Your Job Is To Delight Customers In Hard To Copy Margin-Enhancing Ways

Gibson Biddle
Former Product VP of Netflix

  • Mr. Biddle, how did you become a Product Manager?

Oh it's like a wild and winding path, my friend!

I wanted to be involved in a creative industry so I started in the mailroom in an ad agency and then i became a marketing person, went to business school.

I joined Electronic Arts in 1991 as a marketing person, but what I was really interested in is building stuff, so within EA I switched from marketing into product and became an associate producer and I loved it! Electronic arts actually used the term “Producer” because they were borrowing Hollywood industry terms!

Back then “Product Management” was kind of a term from consumer packaged goods like Keebler or General Mills uh and I kind of think that Intuit borrowed that phrase and started experimenting with sort of the way we think about modern product management today.

Now I have a strong notion of what product management means and it's usually within the context of technology products which is really what I've been focused on the last couple of decades.

  • How has your philosophy evolved over the course of your career?

At the beginning, I was just trying to learn how to build stuff, like getting engineers, designers and data scientists working together, but I did some spectacularly wrong things!

I learned about how important it was to carefully sort of market and package and position your ideas so they would be relevant to your customers or folks that use your stuff.

The first successful startup I built was a learning company called Creative Wonders. We sold it to Mattel (a learning company as well), which was a disaster.

The big learning for me was it's not enough just to build products that delight but also products that are hard to copy and back then we had failed to create hard-to-copy advantages.

In Netflix, I used to say “Your job is to delight customers in hard to copy margin-enhancing ways”. There I also learned a lot about what I call Consumer Science. The idea is that you can pretty much A/B test anything!

In the 90s the best you could do was talk to customers and qualitative or focus groups or do surveys. So it was way cool by 2005 to be able to A/B test anything.

“Let's test it and see what works or doesn't!”

  • Do you have any Product Management hacks to share?

I had one hack actually. Didn't realize it until I stopped working.

Last five years I did something called ‘Topic De Cement’, which is my bad French for “topic of the week”. Every Friday morning at nine I would consciously teach something to my team. I love teaching and it turned out that that act of hustling on a Thursday night to figure out what the hell I would say about designing, executing, analyzing or A/B testing for instance, forced me to learn.

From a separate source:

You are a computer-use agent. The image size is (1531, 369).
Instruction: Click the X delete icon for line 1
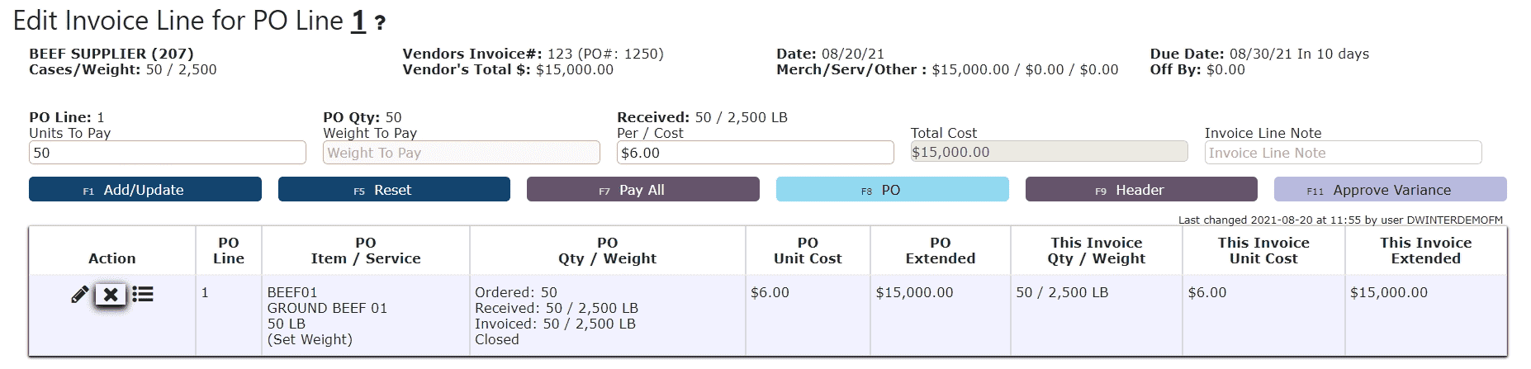click(x=111, y=295)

Another hack is you have to stay close to the work. I often had to do the job of one of the “Swim Lanes” I call them, because it was a new one and I hadn't hired someone yet or somebody had left, but that kept me closer to the work and understanding. Think of it as almost a player-coach role. You know early in my career somebody gave me bad advice “As you as you grow up the details are less and less important” and you know in the modern era you're expected to be able to both think and to understand the execution so that player-coach role was pretty helpful to me.

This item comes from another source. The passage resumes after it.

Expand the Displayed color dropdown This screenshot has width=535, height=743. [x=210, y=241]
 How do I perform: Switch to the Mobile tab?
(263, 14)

  • Was there anything you intentionally decided to keep doing even though it couldn’t scale?

We all have different sorts of superpowers and I relied heavily on qualitative research trying to develop consumer insights by really trying to get the voice of the customer in the head, spending time with customers and focus groups.

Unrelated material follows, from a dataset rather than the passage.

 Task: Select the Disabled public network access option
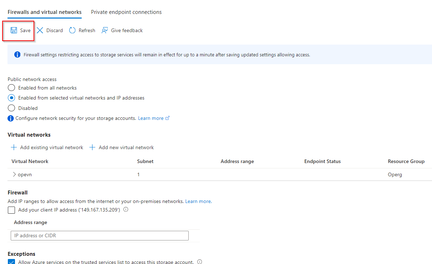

They gave me lots of great ideas and that's not scalable, but I kept doing it persistently and consistently. I would even live stream videos of consumer research folks talking to Netflix customers in providence Rhode Island for instance.

I just found it was super important to me to have that constant touchpoint of the voice of the customer.

  • What does the future of Product Management look like?

if I think about the trends in the last 10 or 20 years i mentioned one of those, which is how important and how amazing this notion of Consumer science is, which is you can form a hypothesis, you can figure out ways to experiment with those ideas in an A/B test and then you can analyze the results.

So my guess is it will continue to get much more discipline from a data point of view, but the good news in all of this is we still will require human judgment.

I've looked at lots of A/B test results and there are a number of instances where all of the data says you should choose “A”, but then there are some higher-order things you know that actually cause you to choose “B” and do the right thing.